Quick and Dirty Address Matching with LibPostal

  • While it is not a 100% solution, using normalized addresses and full text search provides a relatively fast (less than 100ms) matching approach for loose address matching.

libpostal only has two operations, “address normalization” and “address parsing”, that are exposed by pgsql-postal with the postal_normalize() and postal_parse() functions.

Normalization takes an address string and converts it to all the standard forms that “make sense”. For example:

SELECT unnest(postal_normalize('390 Greenwich St., New york, ny, 10013'));
390 greenwich saint new york ny 10013
390 greenwich saint new york new york 10013
390 greenwich street new york ny 10013
390 greenwich street new york new york 10013

Parsing takes apart a string into address components and returns a JSONB of those components:

SELECT jsonb_pretty(postal_parse('390 Greenwich St., New york, ny, 10013'));
"city": "new york",     
"road": "greenwich st.",
"state": "ny",          
"postcode": "10013",    
"house_number": "390"   

We can use normalization to create a table of text searchable address strings, and then use full text search to efficiently search that table for potential matches for new addresses.

International Normalization

As we saw above, normalization takes raw address strings and turns them into “possible standard forms”, which are suitable for searching against.

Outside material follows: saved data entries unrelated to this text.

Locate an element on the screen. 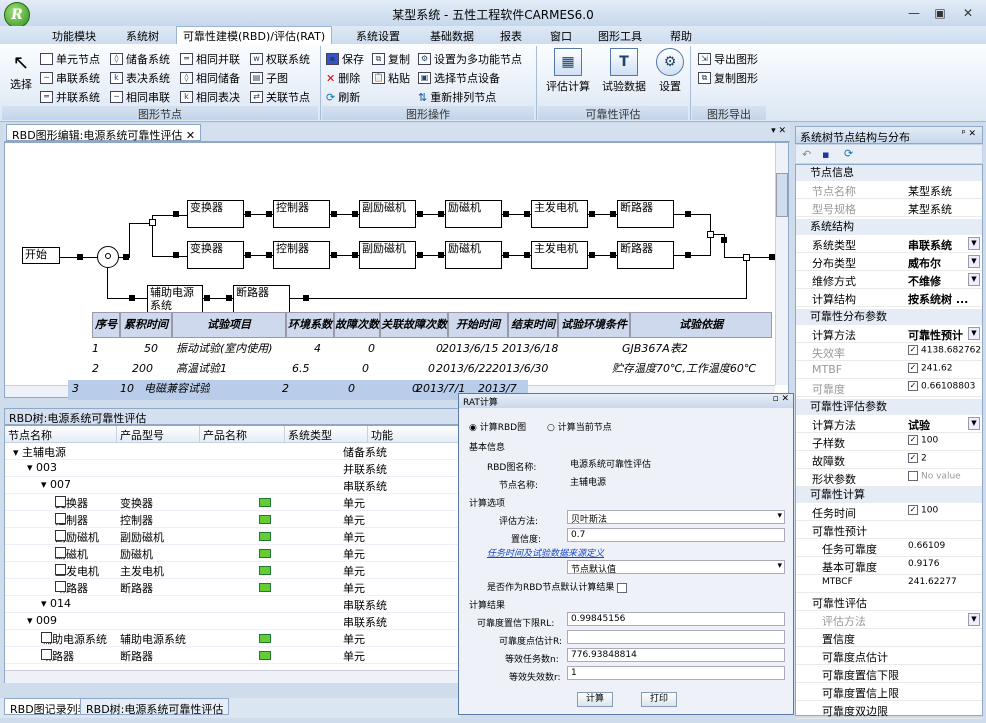 Image resolution: width=986 pixels, height=723 pixels. output-node is located at coordinates (746, 258).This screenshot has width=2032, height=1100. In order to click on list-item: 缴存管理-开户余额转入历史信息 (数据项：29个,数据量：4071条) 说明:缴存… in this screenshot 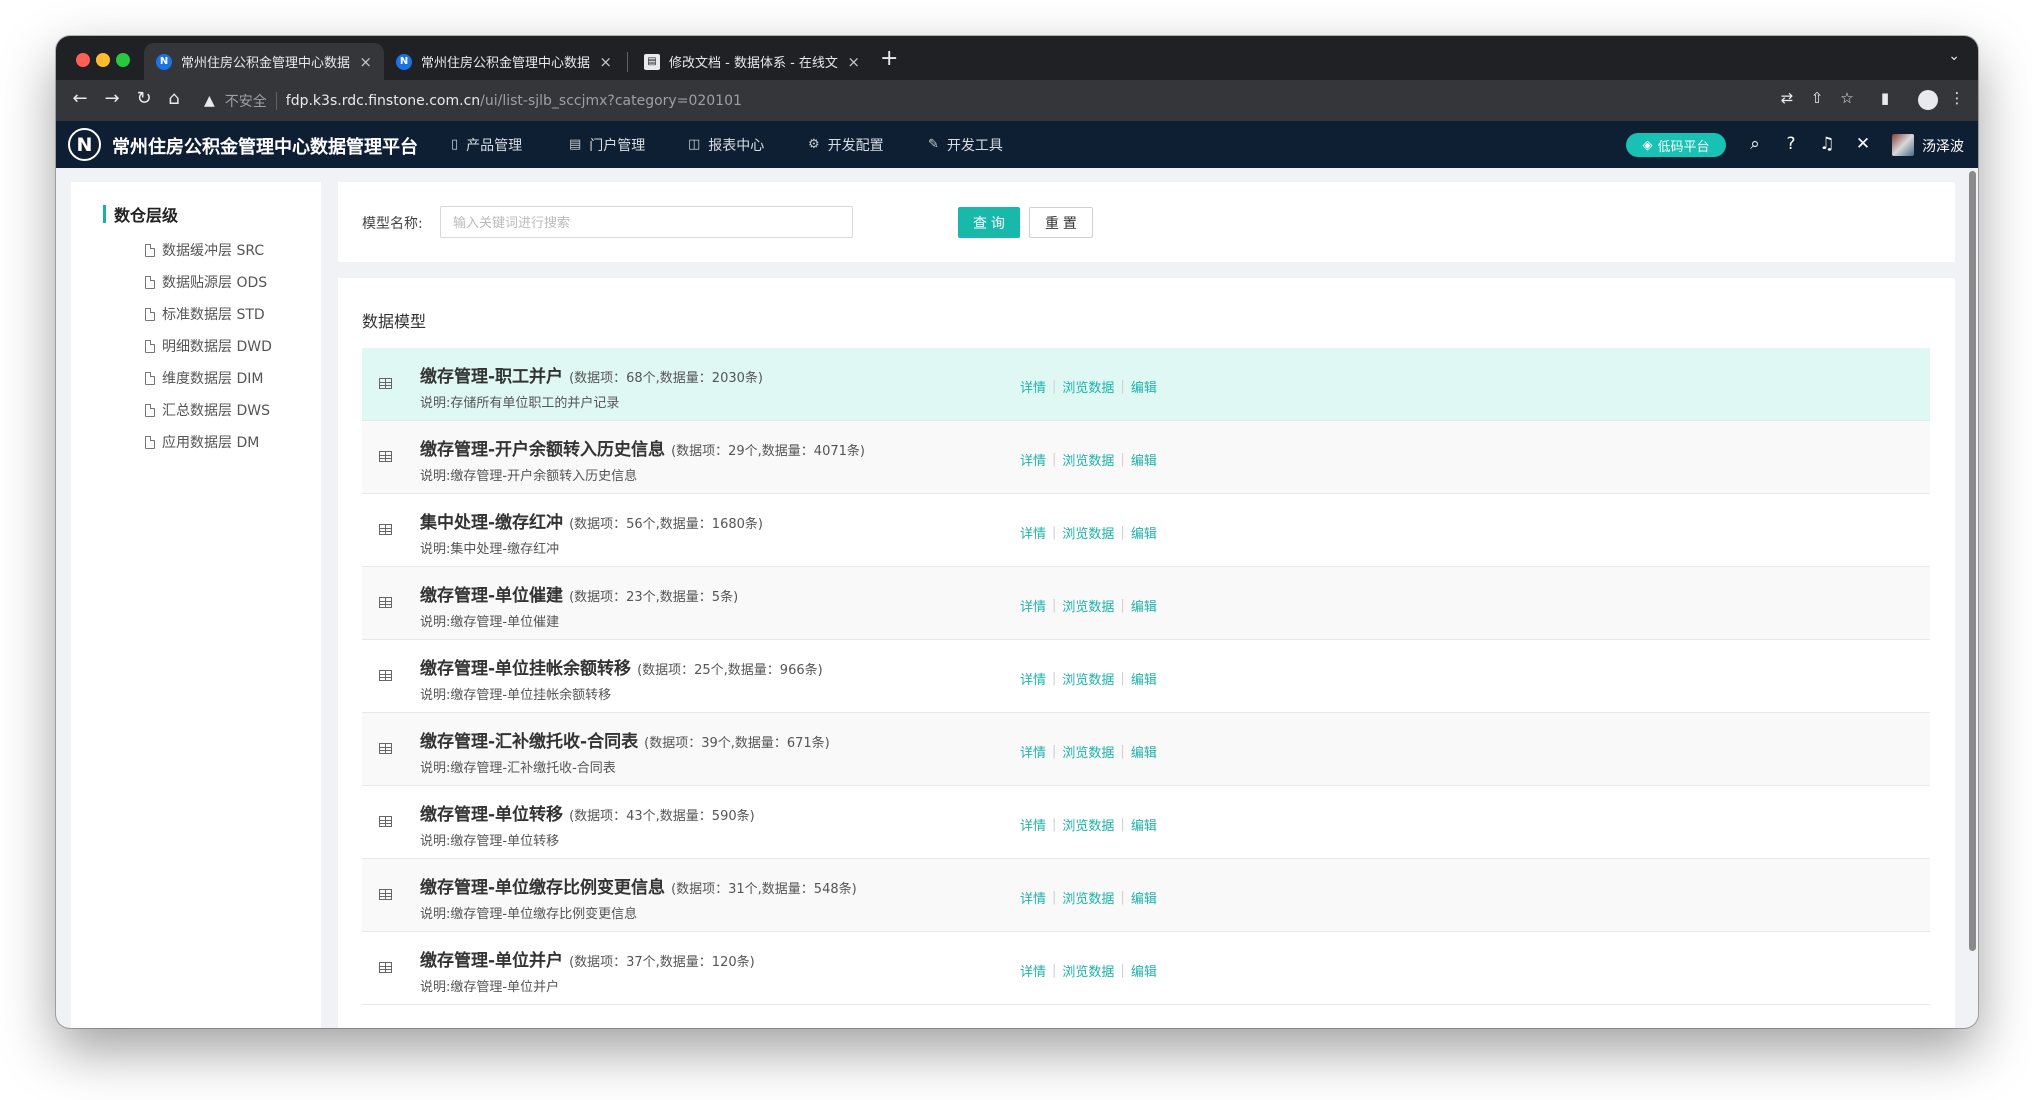, I will do `click(1146, 458)`.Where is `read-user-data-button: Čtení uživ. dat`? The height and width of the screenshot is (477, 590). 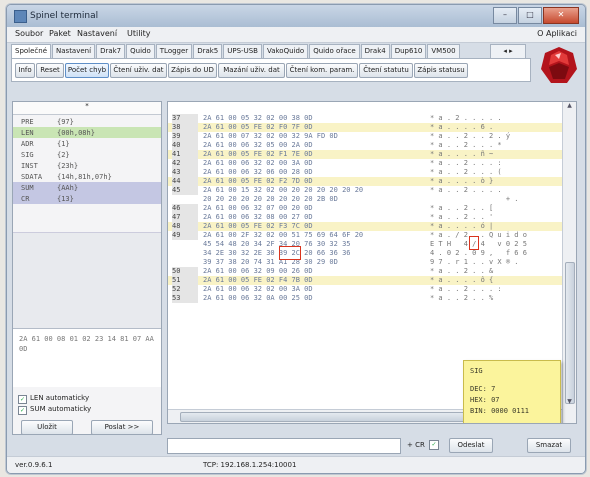
read-user-data-button: Čtení uživ. dat is located at coordinates (138, 70).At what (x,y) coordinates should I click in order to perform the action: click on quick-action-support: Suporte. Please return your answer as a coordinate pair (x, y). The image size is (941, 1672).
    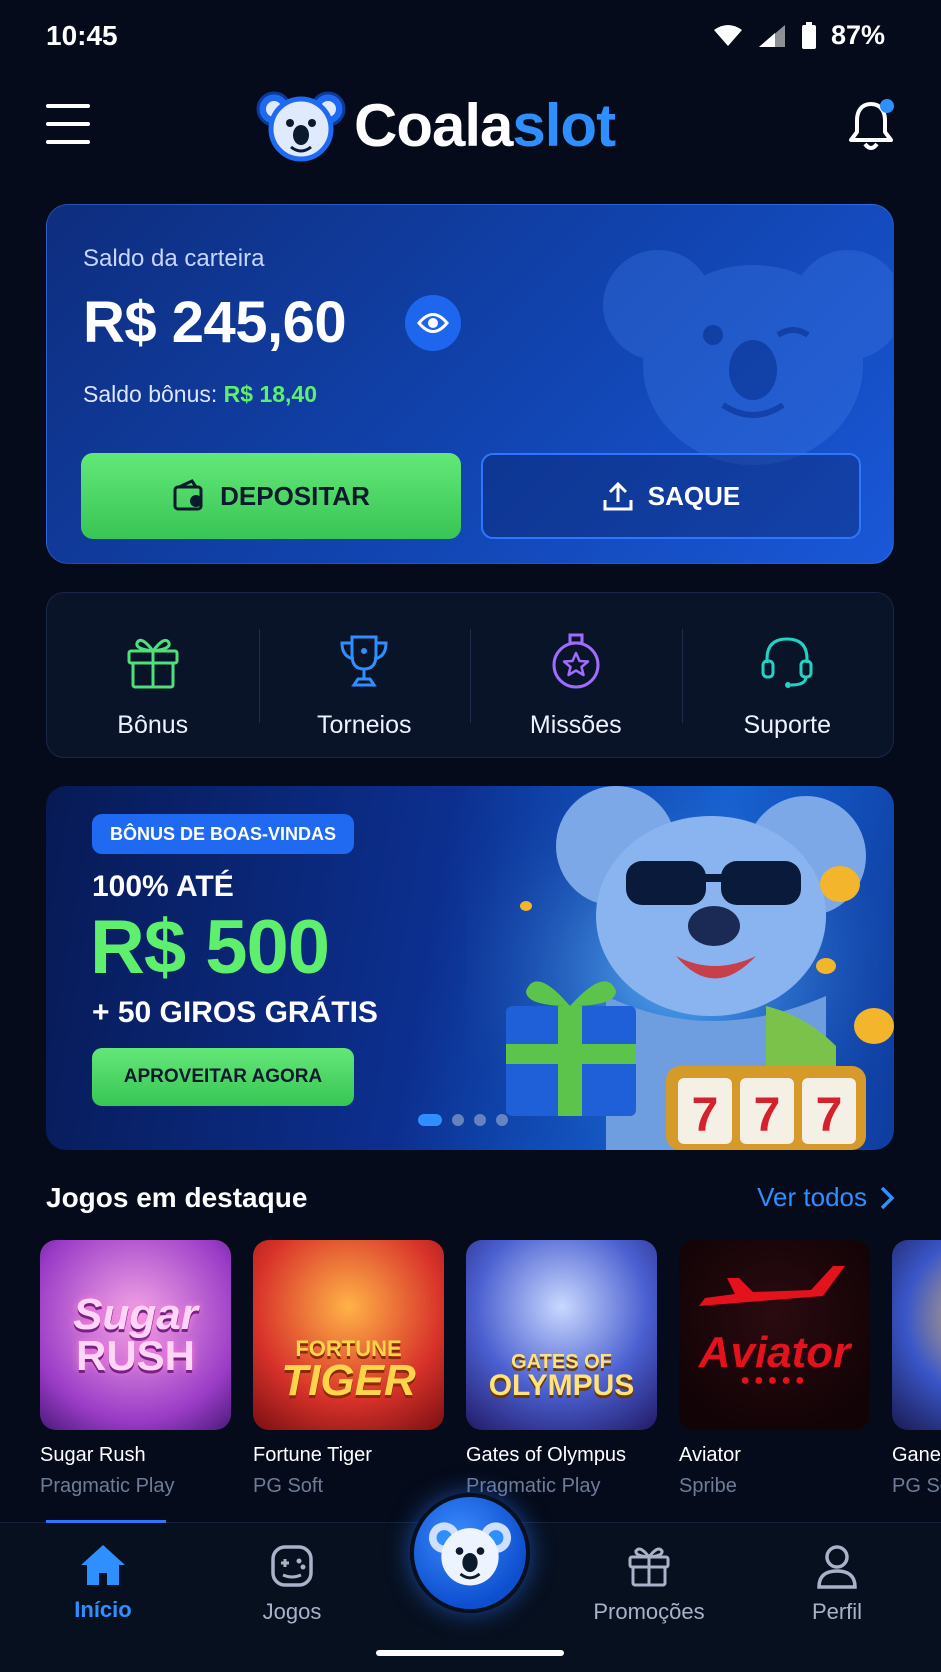
    Looking at the image, I should click on (788, 675).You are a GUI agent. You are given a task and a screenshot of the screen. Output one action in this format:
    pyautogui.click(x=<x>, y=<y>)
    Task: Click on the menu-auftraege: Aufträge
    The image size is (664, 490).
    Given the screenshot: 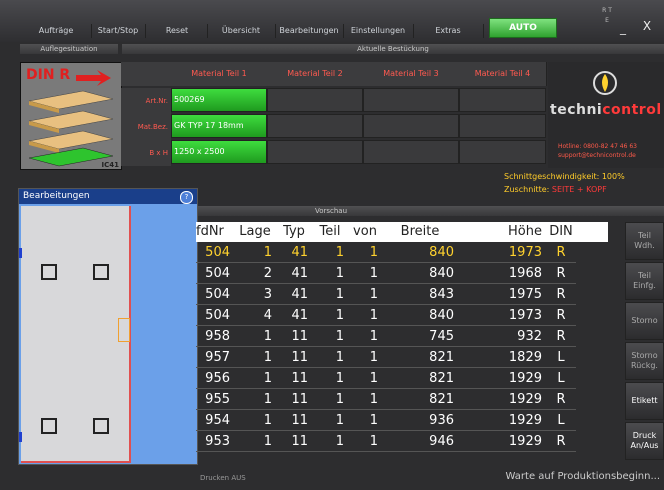 What is the action you would take?
    pyautogui.click(x=57, y=31)
    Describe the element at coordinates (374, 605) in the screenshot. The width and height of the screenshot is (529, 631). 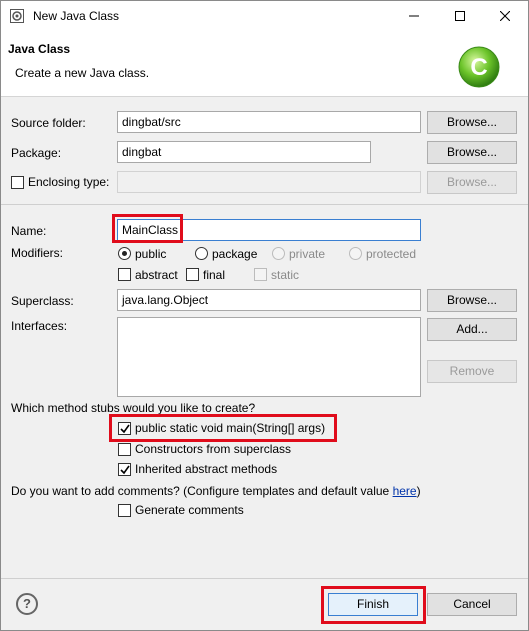
I see `finish-button-highlight` at that location.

They aren’t necessarily the best forms, more regionally-aware parsing can do a better job of standard North American parsing and formatting, but where libpostal shines is being a ready-to-run fully international solution that doesn’t even need to be told what language it is working on.

For example, this address in Berlin:

SELECT unnest(postal_normalize('Potsdamer Straße 3, 10785 Berlin, Germany'));
potsdamer strasse 3 10785 berlin germany